We adjusted models for our problem by adding a new fully connected layer for each of the 10 classes in our dataset. Backpropagation was then used to fine-tune the original CNN filter weights acquired from natural images such that they more accurately mirrored the modalities in the sign language dataset. It was decided that the VGG16 had the best performance out of all the models. The training and validation error for the 10 epochs of fine-tuned and base models are depicted in Fig. 5. The training error rates for both CNNs follow a consistent trend of a steady decline followed by a plateau. The similarity between the training and validation curves indicates that the proposed fine-tuned model did not overfit the training data.

Fig. 5.
figure 5

The accuracy and loss scores of a) base and b) fine-tuned VGG16 models

In Table 1, all results are presented in a comparable manner.

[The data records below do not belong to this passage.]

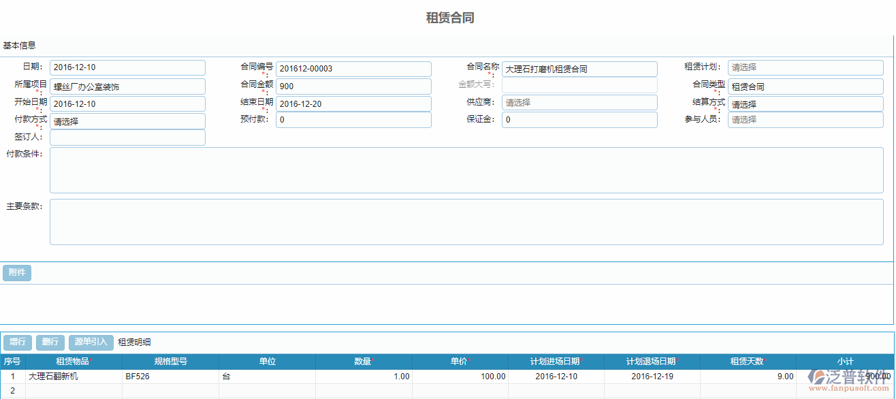打开付款方式下拉选择框

click(x=127, y=121)
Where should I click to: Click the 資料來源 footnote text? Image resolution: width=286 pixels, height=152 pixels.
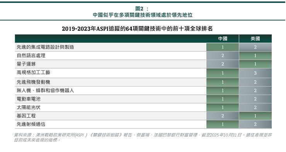[x=143, y=137]
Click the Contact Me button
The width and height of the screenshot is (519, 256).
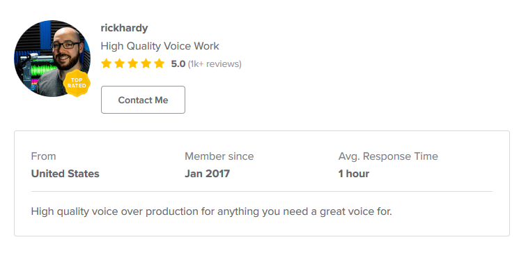[143, 100]
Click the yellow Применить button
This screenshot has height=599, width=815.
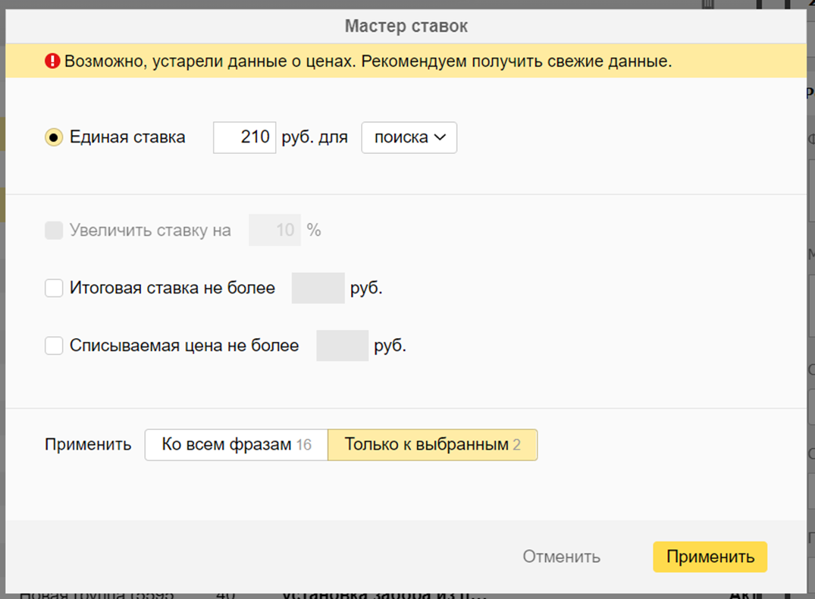[x=710, y=557]
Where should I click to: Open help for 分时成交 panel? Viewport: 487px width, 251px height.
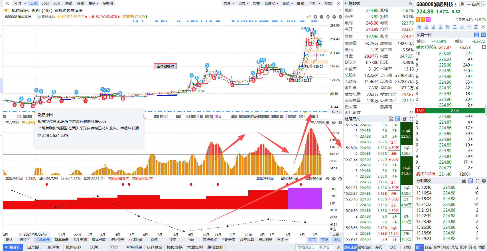pyautogui.click(x=484, y=181)
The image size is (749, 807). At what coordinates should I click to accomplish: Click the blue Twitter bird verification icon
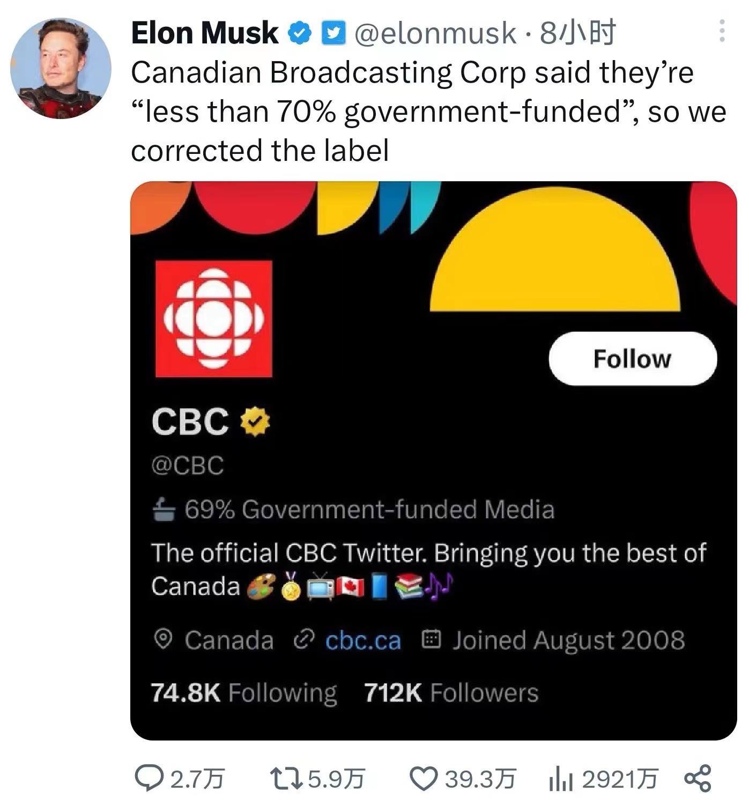pyautogui.click(x=333, y=34)
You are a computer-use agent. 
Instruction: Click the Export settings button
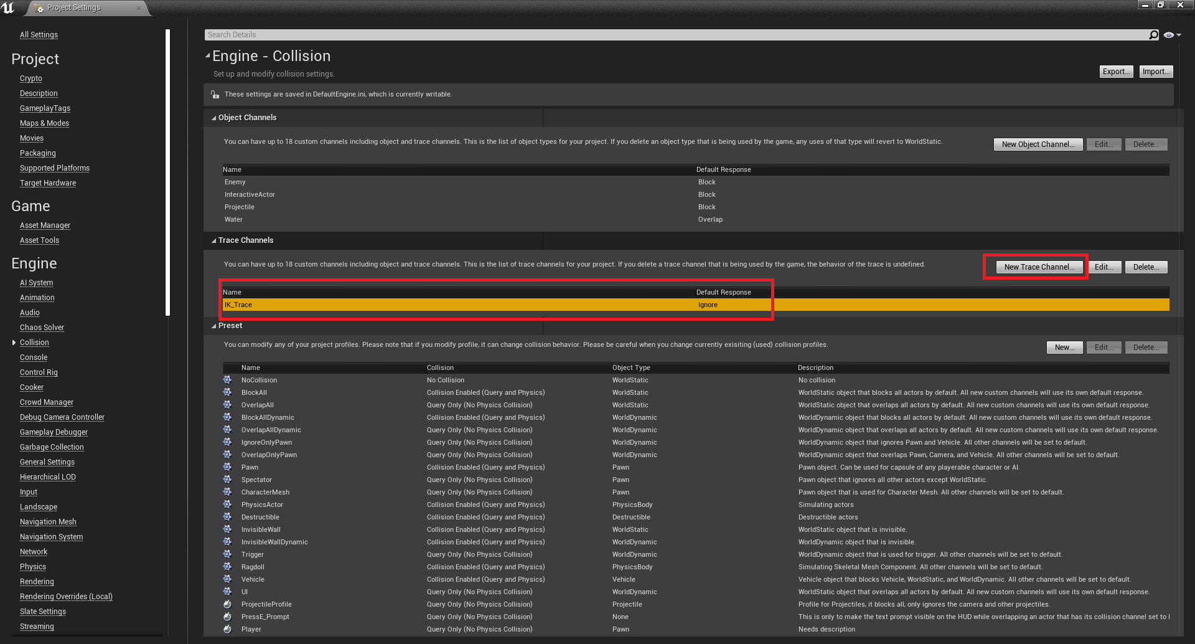coord(1116,72)
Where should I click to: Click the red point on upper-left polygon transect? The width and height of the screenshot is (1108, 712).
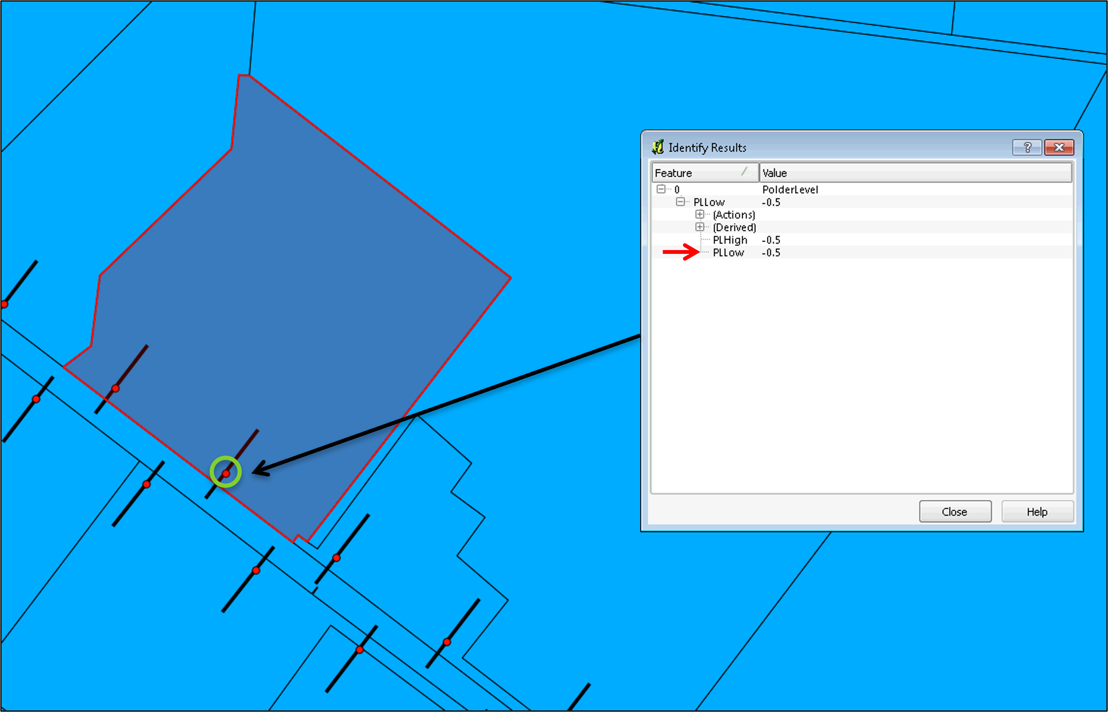(116, 388)
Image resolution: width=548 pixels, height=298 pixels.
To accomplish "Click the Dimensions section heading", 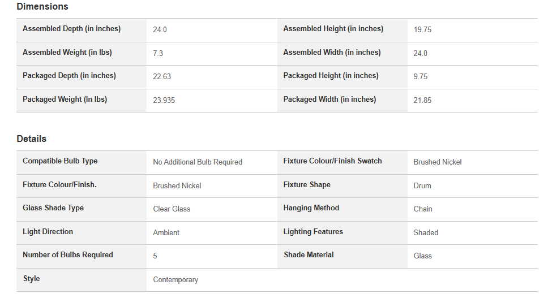I will [42, 7].
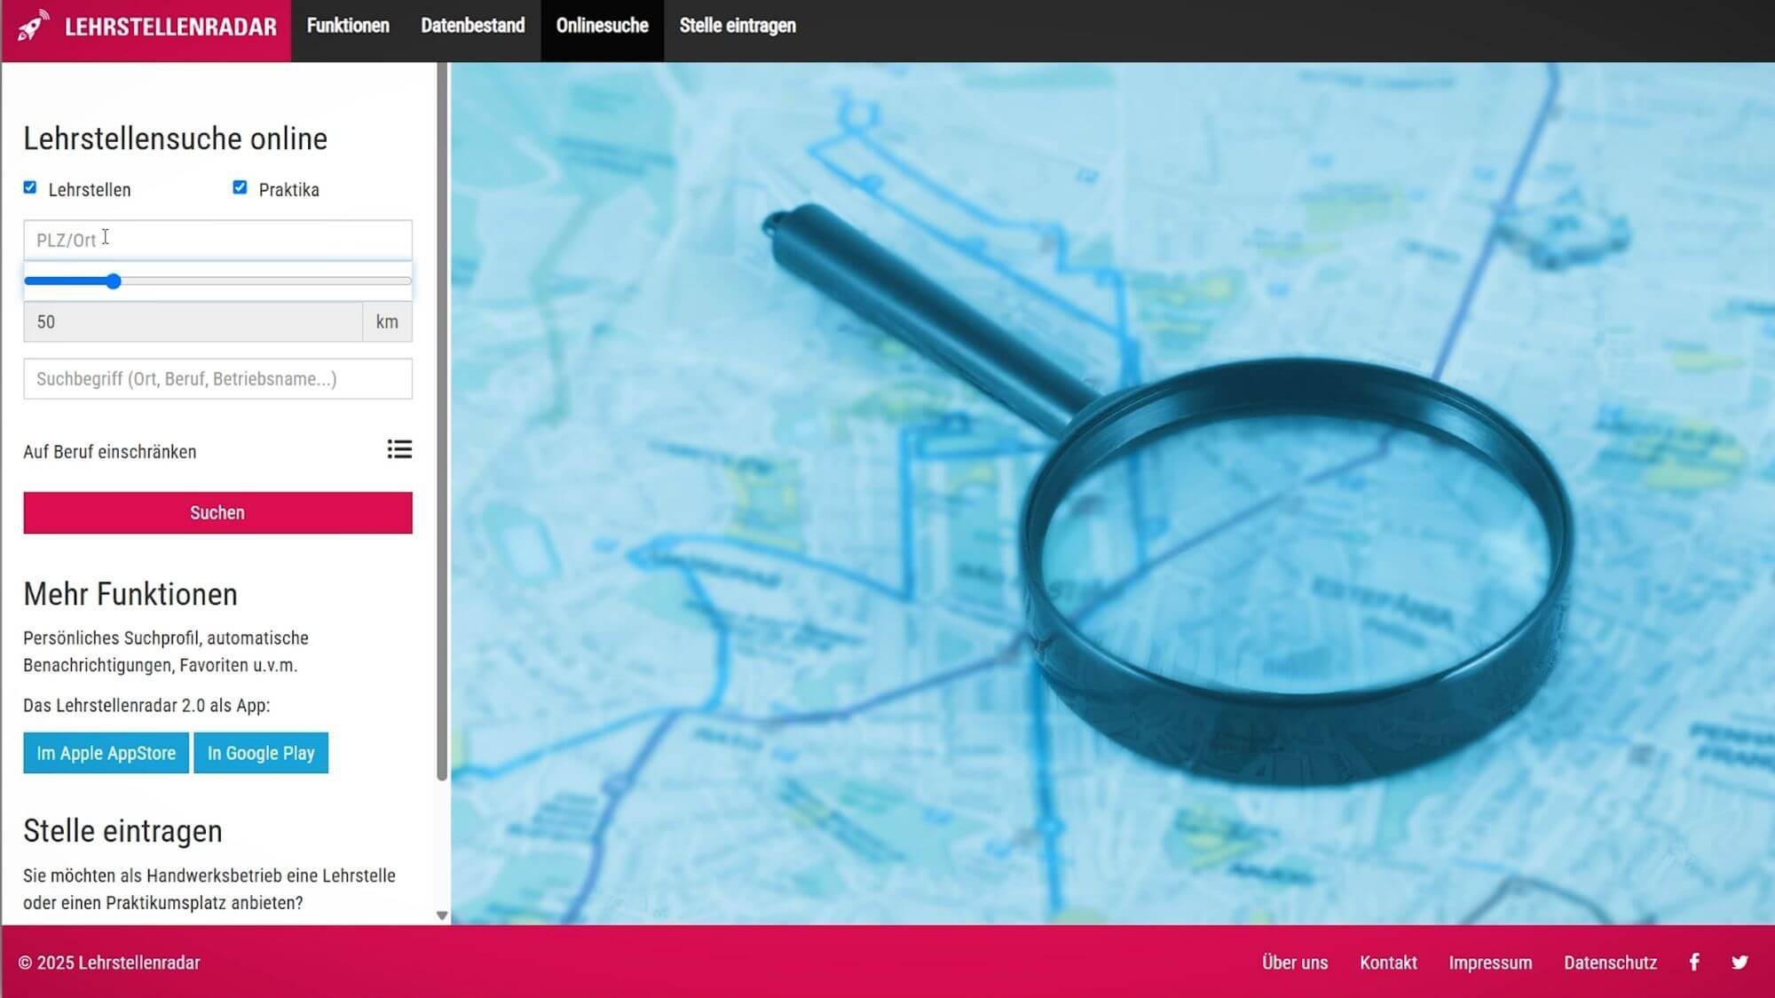1775x998 pixels.
Task: Open the Impressum footer link
Action: coord(1490,962)
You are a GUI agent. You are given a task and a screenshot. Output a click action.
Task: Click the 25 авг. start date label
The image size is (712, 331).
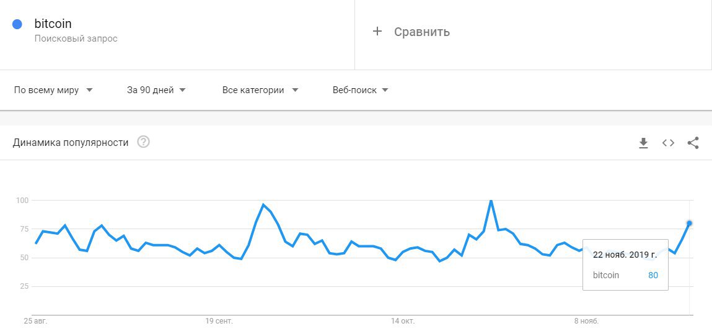click(x=35, y=321)
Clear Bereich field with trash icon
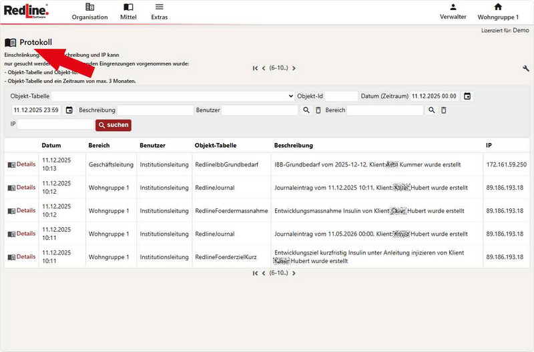This screenshot has height=352, width=534. click(443, 110)
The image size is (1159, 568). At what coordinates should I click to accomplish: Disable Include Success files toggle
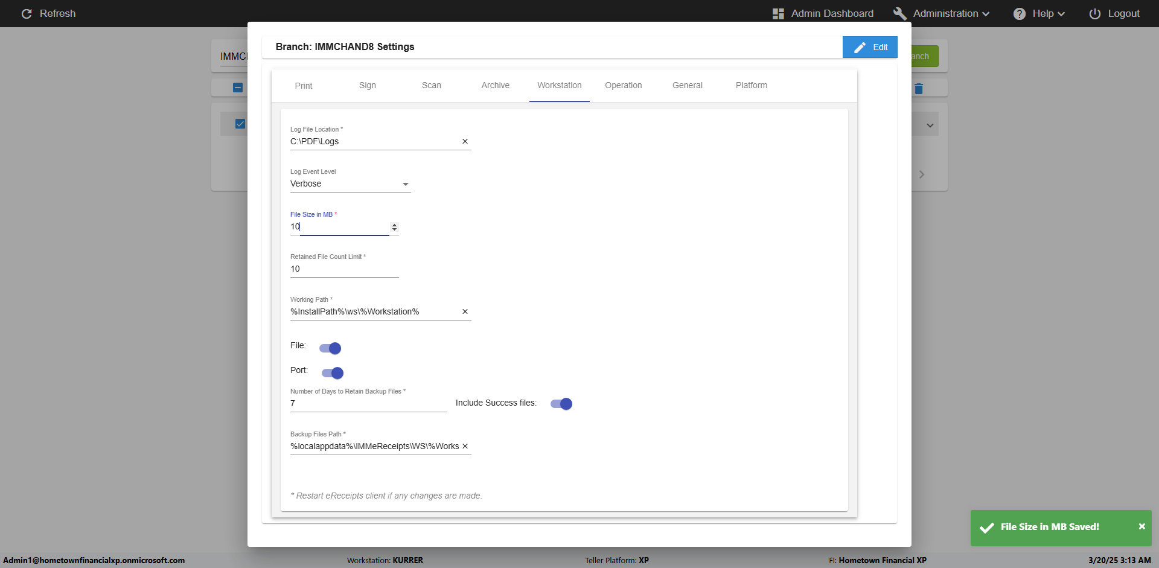pos(561,404)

Table 1. Classes-based classification performance of base and fine-tunes models.

5 Conclusions

Despite the fact that sign language was developed to aid hearing-impaired individuals in talking with others, it is obvious that they continue to struggle with communication in society. To cover all aspects of sign languages, powerful algorithms that reliably extract characteristic features in uncontrolled contexts were developed. In this research, we present a CNN-based architecture for the classification of sign language gestures. The CNN model has a two-dimensional structure. VGG16, ResNet50V2, EfficientNetB7, InceptionV3, and MobileNetV2 were also trained using a pre-trained model to improve performance and decrease training time. We have observed that transfer learning allows for the creation of more reliable systems. The suggested model outperforms prior state-of-the-art classifiers on average with a recognition rate of 98%. The intriguing results of this study can be used as a starting point for further research into how to recognize complex hand and face movements.